GIVEN INFORMATION:
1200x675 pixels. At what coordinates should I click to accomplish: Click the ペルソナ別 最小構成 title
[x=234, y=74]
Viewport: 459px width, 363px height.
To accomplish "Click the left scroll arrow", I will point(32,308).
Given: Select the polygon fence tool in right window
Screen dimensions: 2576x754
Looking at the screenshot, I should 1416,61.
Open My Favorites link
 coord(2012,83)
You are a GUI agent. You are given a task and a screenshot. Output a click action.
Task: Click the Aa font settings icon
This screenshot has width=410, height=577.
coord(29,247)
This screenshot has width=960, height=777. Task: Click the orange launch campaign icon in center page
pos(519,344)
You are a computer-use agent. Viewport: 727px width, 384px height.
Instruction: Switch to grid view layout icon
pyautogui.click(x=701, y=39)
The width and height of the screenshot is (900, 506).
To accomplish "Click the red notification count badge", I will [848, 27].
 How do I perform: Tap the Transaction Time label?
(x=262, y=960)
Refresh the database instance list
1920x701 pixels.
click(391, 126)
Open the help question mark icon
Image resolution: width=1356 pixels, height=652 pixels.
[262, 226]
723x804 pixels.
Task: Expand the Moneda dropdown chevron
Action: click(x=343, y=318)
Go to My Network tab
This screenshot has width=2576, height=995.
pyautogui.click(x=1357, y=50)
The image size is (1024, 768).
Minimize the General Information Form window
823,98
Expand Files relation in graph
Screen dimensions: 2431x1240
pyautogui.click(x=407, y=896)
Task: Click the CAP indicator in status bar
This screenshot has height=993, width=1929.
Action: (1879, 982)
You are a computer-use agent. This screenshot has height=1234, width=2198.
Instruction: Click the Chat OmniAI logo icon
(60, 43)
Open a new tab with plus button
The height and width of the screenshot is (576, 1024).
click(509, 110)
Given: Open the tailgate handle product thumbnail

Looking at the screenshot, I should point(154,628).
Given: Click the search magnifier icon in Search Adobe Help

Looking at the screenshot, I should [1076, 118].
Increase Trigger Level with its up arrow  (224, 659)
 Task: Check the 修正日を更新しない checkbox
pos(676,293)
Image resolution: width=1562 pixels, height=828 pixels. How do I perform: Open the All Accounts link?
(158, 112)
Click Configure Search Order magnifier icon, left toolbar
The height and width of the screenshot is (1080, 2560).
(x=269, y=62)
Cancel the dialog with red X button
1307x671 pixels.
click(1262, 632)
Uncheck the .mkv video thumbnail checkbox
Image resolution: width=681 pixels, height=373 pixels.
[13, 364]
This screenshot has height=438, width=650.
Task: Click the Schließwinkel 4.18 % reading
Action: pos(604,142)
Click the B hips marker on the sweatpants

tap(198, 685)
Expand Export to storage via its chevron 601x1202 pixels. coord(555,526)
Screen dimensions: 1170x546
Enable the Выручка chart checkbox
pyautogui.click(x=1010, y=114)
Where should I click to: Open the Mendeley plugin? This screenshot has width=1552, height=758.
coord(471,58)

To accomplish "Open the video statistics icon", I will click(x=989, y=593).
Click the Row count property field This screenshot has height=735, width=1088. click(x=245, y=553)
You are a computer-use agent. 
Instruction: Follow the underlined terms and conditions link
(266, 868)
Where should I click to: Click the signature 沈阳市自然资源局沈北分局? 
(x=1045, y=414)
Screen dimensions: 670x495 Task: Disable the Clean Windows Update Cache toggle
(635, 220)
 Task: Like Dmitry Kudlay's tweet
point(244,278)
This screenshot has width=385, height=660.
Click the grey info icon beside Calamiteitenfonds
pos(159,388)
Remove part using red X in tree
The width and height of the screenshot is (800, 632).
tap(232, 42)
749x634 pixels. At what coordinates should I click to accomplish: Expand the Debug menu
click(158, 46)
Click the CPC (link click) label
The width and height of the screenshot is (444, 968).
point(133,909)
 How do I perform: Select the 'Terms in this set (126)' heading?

STATED EXERCISE: Reproduce the items verbatim, from the first line through the line containing "pyautogui.click(x=1357, y=50)", with both ends included.

RESPONSE TO THIS TASK:
1200x675 pixels. At what coordinates should I click to accomplish: Click the ペルソナ別 最小構成 title
[x=234, y=74]
Viewport: 459px width, 363px height.
To accomplish "Click the left scroll arrow", I will point(32,308).
Given: Select the polygon fence tool in right window
Screen dimensions: 2576x754
Looking at the screenshot, I should 1416,61.
Open My Favorites link
 coord(2012,83)
You are a GUI agent. You are given a task and a screenshot. Output a click action.
Task: Click the Aa font settings icon
This screenshot has width=410, height=577.
coord(29,247)
This screenshot has width=960, height=777. Task: Click the orange launch campaign icon in center page
pos(519,344)
You are a computer-use agent. Viewport: 727px width, 384px height.
Instruction: Switch to grid view layout icon
pyautogui.click(x=701, y=39)
The width and height of the screenshot is (900, 506).
To accomplish "Click the red notification count badge", I will [848, 27].
 How do I perform: Tap the Transaction Time label?
(x=262, y=960)
Refresh the database instance list
1920x701 pixels.
click(391, 126)
Open the help question mark icon
Image resolution: width=1356 pixels, height=652 pixels.
[262, 226]
723x804 pixels.
Task: Expand the Moneda dropdown chevron
Action: click(x=343, y=318)
Go to My Network tab
This screenshot has width=2576, height=995.
pyautogui.click(x=1357, y=50)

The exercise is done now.